A high arch can put extra pressure on the metatarsals. So can having a second toe that’s longer than the big toe, which causes more weight than normal to be shifted to the second metatarsal head … a neuroma is a growth of fibrous tissue around a nerve usually occurs between the third and fourth metatarsal heads. It causes symptoms that are similar to metatarsalgia and can also contribute to metatarsal stress.

The bigger symptom I am dealing with – courtesy The Mayo Clinic

Not only can over-pronators be at much higher risk for each of these conditions, but they can go hand-in-hand because their root cause is often the same. As such, and given how much conservative treatment has been tried, Dr. Mathews has suggested surgery might be in order, a wedge osteotomy to be precise, to shorten and reduce pressure on the 2nd metatarsal. If the neuroma is not symptom-free by that point, he would perform a neurectomy at the same time. 4-6 weeks in a boot and crutches, another 4 weeks to be walking and probably 3 months until I’m running and cycling again. I haven’t embraced this at all yet, as I expect every option to be explored before anyone cuts a wedge in my toe bone and inserts a headless screw. We have also spoken about the possibility of ligament release surgery – a procedure with low risk and recovery in as little as 3 weeks. As you can see it’s all up in the air.

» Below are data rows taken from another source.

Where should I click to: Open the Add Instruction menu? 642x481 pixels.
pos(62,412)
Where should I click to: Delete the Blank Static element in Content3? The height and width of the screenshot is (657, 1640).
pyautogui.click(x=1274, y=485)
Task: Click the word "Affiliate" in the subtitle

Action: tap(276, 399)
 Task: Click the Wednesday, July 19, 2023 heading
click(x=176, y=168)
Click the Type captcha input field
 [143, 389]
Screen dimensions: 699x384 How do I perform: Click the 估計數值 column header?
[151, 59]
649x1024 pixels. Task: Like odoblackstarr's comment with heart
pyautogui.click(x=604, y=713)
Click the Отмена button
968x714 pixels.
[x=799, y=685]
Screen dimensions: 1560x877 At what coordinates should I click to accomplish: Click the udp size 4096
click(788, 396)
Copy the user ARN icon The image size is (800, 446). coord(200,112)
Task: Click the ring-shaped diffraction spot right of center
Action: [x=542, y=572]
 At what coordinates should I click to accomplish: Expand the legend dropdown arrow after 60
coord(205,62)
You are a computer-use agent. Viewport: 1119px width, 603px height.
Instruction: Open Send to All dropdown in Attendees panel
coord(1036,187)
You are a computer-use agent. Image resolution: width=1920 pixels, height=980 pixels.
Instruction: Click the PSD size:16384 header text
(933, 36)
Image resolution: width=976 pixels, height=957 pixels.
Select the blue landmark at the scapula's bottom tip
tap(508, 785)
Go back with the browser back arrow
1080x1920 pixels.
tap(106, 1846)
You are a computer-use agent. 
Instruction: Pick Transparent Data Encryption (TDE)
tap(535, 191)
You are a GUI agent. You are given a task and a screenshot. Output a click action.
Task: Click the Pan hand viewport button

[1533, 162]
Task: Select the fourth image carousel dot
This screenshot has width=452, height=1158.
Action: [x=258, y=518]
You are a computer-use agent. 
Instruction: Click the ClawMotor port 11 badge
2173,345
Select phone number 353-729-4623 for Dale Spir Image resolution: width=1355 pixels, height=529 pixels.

While two neuromas on the same foot at the same time is uncommon, it’s not beyond the realm of possibility. We’ve already begun a series of 4-7 sclerosing alcohol injections 7-10 days apart to treat the original neuroma. For reference, a sclerosing injection is an alcohol dilute and anaesthetic preparation which kills the affected nerve tissue and gets rid of the symptoms, avoiding more invasive treatments. After only one treatment, I’m happy to say that I think there’s a bit of improvement. I am still aware of the small lump but cannot produce any nerve jolt to the toes no matter how hard I roll it. The injection also seemed to have a temporary effect on the larger knot associated with my 2nd toe, so I am going to see if we can approach both of these with the same sclerosing treatment and see if there is any effect.

There is no guarantee that the sclerosing treatment will work and I should know after three more injections. There is also a good chance that the suspected metatarsalgia is just that and won’t be affected at all by the sclerosing treatment. At the end of the day, once the ride is done at the end of June, I may have a choice to make. For now, I can do my ride training and have, with the strong recommendation of Dr. Mathews, decided to abstain from running, as painful as that is (both figuratively and literally). Over the next couple months I’m hoping we can continue to experiment with conservative methods to alleviate the metatarsalgia symptoms and that the injections work on the neuroma. I expect my next update will come around the end of June, and I know what I’m in for.